Ross' numbers tell the story of the strengths and weaknesses in his game as well as anything else I'll write. Clearly, Travis is one of the best rebounders in the Big Ten, but beyond put-backs and tip-ins, there's not much else to his offensive game. Despite logging healthy minutes in his sophomore year, he only used a small percentage of possessions within the offense, and was very inefficient when he did get touches. His numbers were even worse in conference play, although he did finish strong down the stretch with 9.1 PPG in his last 7 games. Hopefully Travis can find his niche in the offense next year that finds him doing work down low instead of spotting up from the perimeter, considering that with the return of Newbill, Marshall, and Frazier, Penn State will have enough scoring from outside without needing Travis to take a single jumper.

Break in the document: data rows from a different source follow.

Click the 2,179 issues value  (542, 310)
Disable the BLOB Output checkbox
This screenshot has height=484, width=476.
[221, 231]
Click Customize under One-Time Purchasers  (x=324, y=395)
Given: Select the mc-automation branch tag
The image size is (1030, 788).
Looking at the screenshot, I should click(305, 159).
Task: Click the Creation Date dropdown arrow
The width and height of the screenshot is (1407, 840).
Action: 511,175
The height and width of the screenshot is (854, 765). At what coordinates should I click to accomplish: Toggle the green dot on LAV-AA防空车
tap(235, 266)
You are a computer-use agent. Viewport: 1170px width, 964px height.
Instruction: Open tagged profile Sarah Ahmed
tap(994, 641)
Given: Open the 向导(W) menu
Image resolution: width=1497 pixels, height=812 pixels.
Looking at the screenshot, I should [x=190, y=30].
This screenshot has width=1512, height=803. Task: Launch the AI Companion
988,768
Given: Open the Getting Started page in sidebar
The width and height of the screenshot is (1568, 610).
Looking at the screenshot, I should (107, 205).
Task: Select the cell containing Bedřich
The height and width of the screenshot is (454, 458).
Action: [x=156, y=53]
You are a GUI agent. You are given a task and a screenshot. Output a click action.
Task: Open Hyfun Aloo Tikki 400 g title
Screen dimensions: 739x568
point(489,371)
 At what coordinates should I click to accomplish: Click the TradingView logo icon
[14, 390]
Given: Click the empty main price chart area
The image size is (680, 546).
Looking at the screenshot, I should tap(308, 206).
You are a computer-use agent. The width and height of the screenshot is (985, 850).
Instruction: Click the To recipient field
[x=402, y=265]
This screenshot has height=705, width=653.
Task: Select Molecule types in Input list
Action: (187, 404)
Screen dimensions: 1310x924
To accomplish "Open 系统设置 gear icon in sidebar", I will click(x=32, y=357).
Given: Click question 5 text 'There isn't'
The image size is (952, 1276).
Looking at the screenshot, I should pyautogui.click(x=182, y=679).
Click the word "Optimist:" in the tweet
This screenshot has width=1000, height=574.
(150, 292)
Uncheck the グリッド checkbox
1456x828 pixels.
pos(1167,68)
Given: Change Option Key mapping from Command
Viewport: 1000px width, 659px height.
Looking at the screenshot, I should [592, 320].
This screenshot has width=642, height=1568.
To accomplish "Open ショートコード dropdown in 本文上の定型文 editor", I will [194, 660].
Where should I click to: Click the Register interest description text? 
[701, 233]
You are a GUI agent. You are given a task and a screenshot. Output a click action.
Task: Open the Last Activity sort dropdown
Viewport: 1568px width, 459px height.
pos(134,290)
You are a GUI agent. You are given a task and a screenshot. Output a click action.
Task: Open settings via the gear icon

Travis is listed at just 6-6, but his terrific length, athleticism, and motor allow him to defend anyone on the floor--more often than not, the opponent's top scorer. In Penn State's shocking upset win over Michigan, a banged-up Travis stuck with Trey Burke throughout the second half, and denied and hassled the best player in the country as the Lions erased a double digit deficit. Travis doesn't have the most active hands, or block all that many shots, but he sticks with his man and denies the ball about as well as anybody who's worn a Penn State jersey in recent memory.
In that Michigan game, we also saw the Ross Travis who emerges often enough to give us hope that maybe, someday, that'll be the real him. That Ross Travis is a rebounding dynamo who thrives offensively doing the dirty work--put-backs of offensive rebounds, who can finish in transition, or through the body checks of opposing big men. It's a Ross Travis we saw more of down the stretch, as he posted three of his five double-doubles in the last seven games. The exemplary work on the boards was a consistent positive from Travis all season long, but the offense was, at best, spotty and inconsistent.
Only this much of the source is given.